**DATA**
--------------------------------------------------
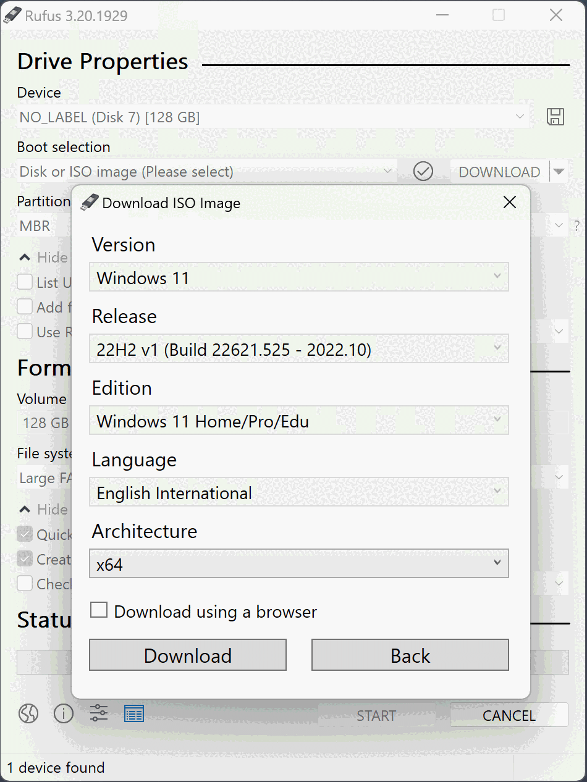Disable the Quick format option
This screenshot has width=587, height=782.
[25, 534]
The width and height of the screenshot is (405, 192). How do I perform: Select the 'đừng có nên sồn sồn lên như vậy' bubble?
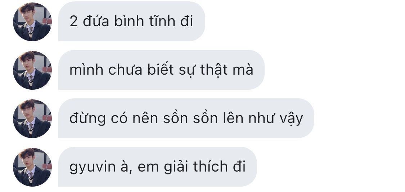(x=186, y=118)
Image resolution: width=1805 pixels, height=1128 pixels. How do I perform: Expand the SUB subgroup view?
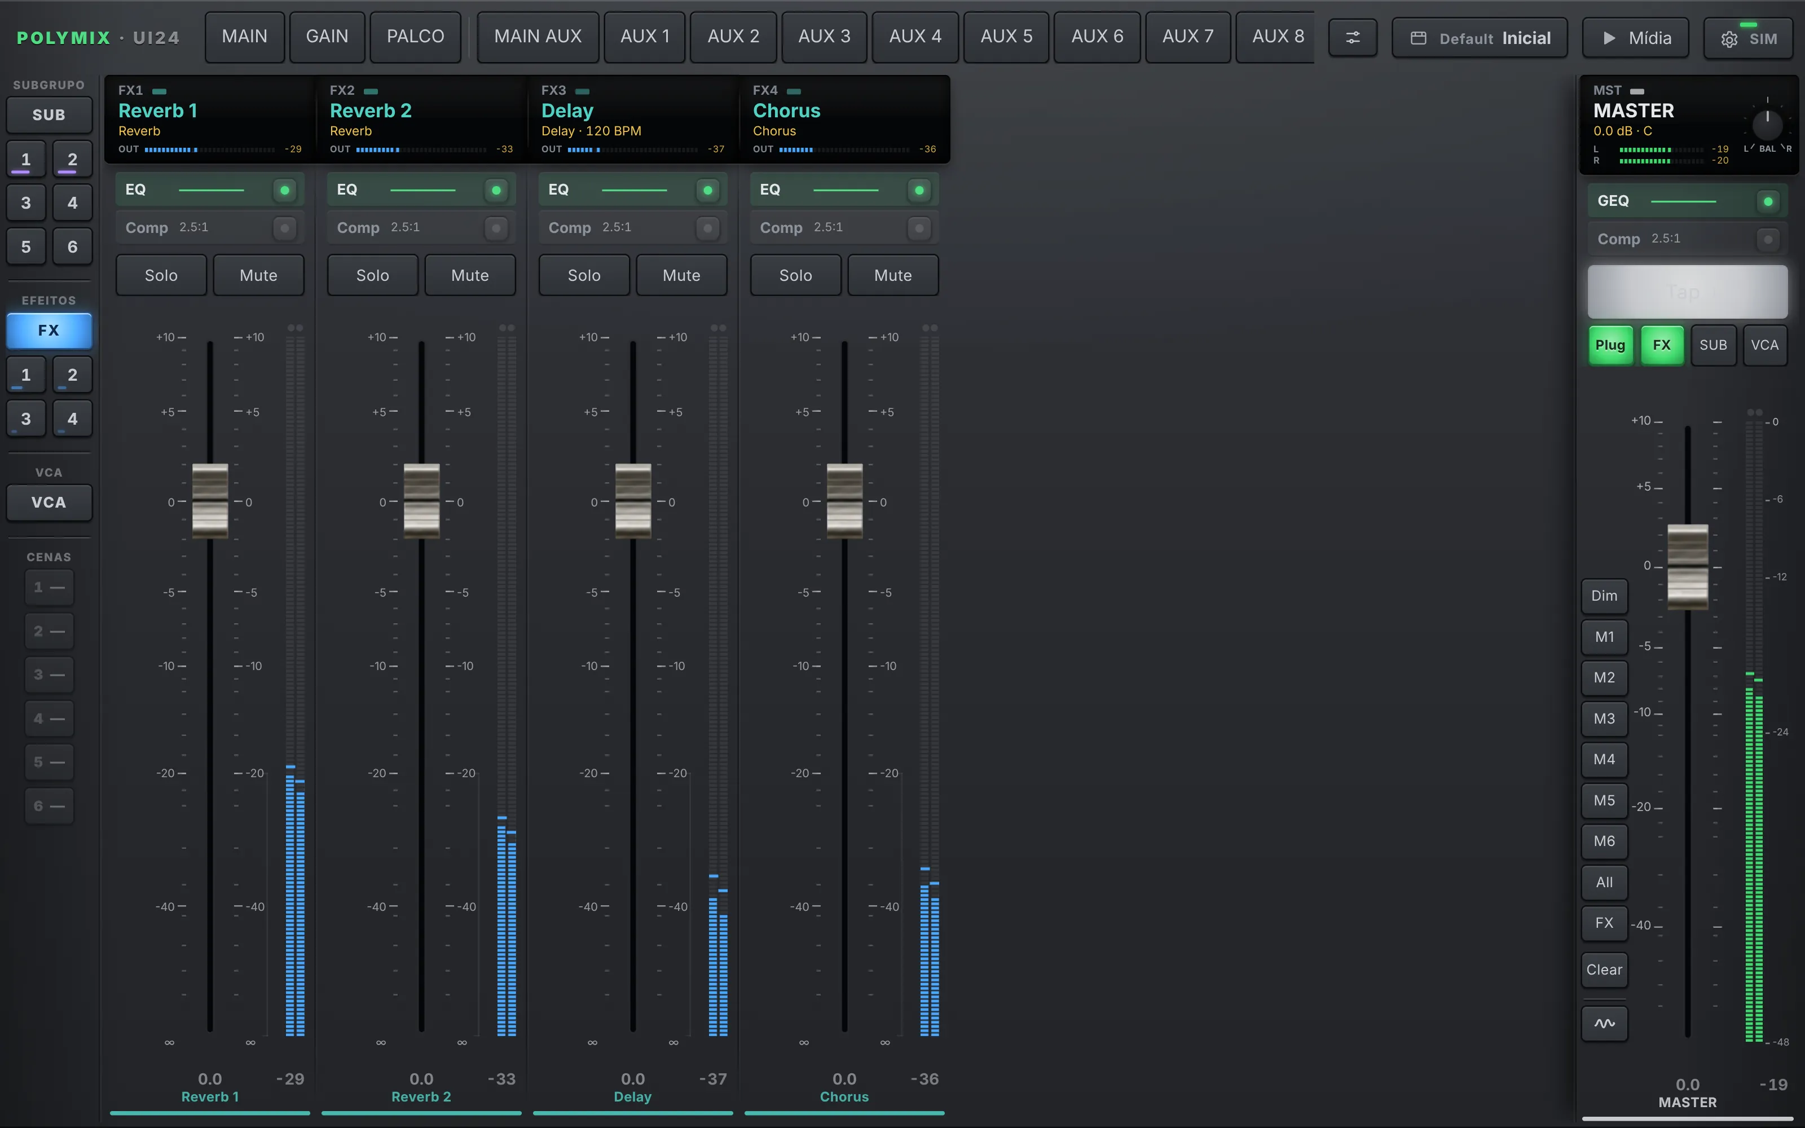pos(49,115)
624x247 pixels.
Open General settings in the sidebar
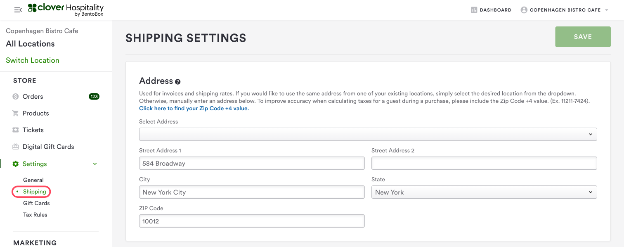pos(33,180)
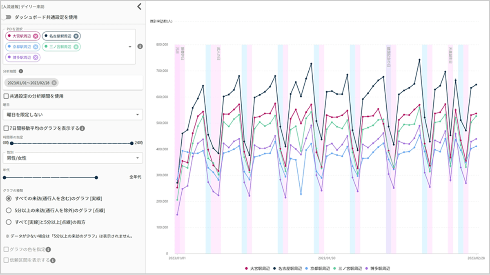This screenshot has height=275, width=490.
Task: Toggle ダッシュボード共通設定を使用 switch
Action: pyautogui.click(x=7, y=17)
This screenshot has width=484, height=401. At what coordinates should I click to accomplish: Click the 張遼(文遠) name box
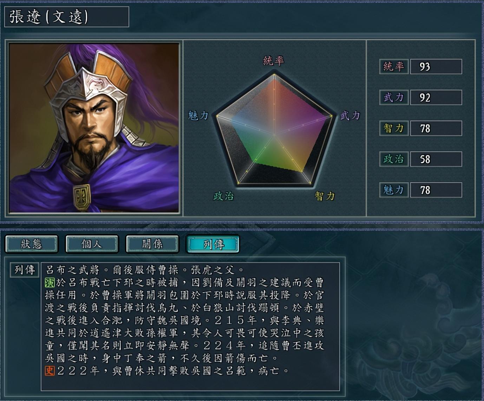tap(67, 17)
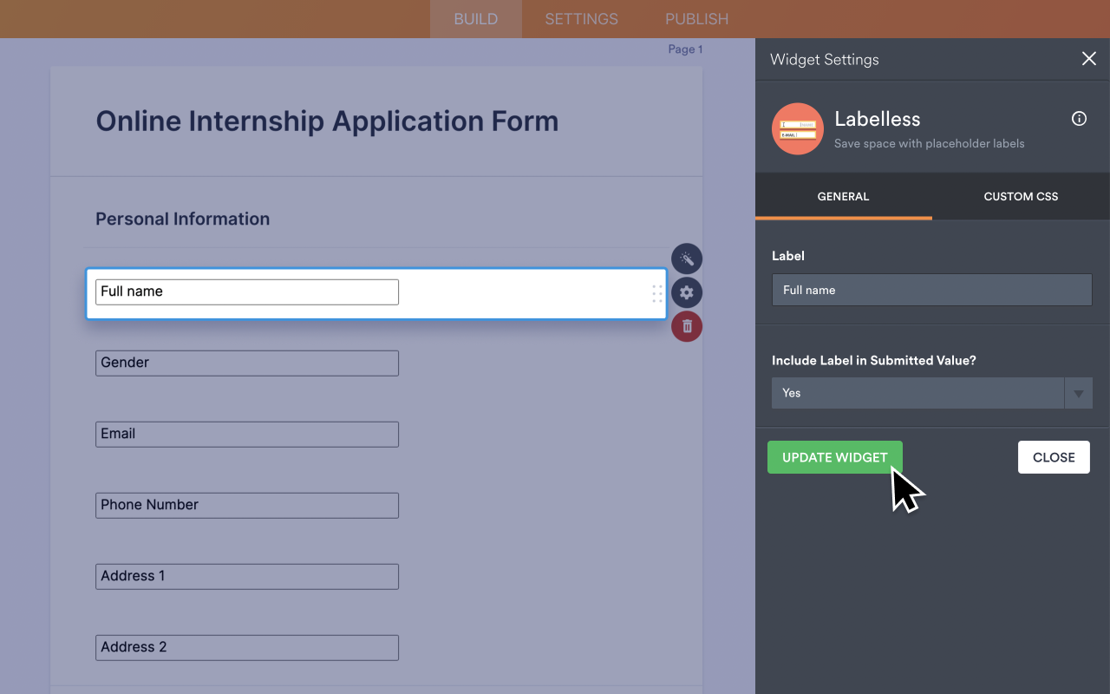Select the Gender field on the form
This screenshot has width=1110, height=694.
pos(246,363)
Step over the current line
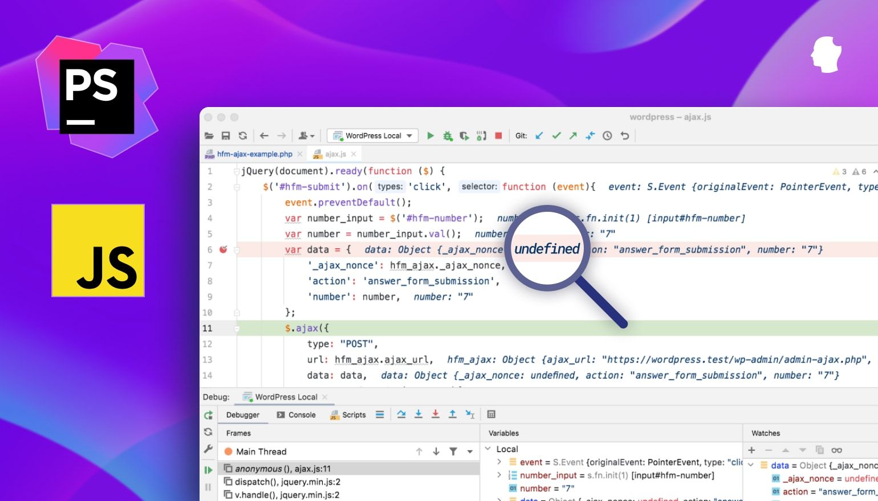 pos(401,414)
--------------------------------------------------
**YOUR ASSIGNMENT**
Your answer must be an exact copy of the lines from the one with "The width and" through the final line of the data, both included, without any pictures.

**THE COMPLETED TASK**
The width and height of the screenshot is (405, 192). How do I perform: Select the 'đừng có nên sồn sồn lên như vậy' bubble?
(x=186, y=118)
Image resolution: width=1805 pixels, height=1128 pixels. How do I perform: Expand the SUB subgroup view?
pos(49,115)
624x247 pixels.
Open General settings in the sidebar
pos(33,180)
This screenshot has height=275, width=490.
Task: Toggle ダッシュボード共通設定を使用 switch
Action: pyautogui.click(x=7, y=17)
This screenshot has width=484, height=401. At what coordinates should I click to accomplish: Click the 張遼(文遠) name box
tap(67, 17)
Select the Gender field on the form
This screenshot has width=1110, height=694.
pos(246,363)
Step over the current line
 pos(401,414)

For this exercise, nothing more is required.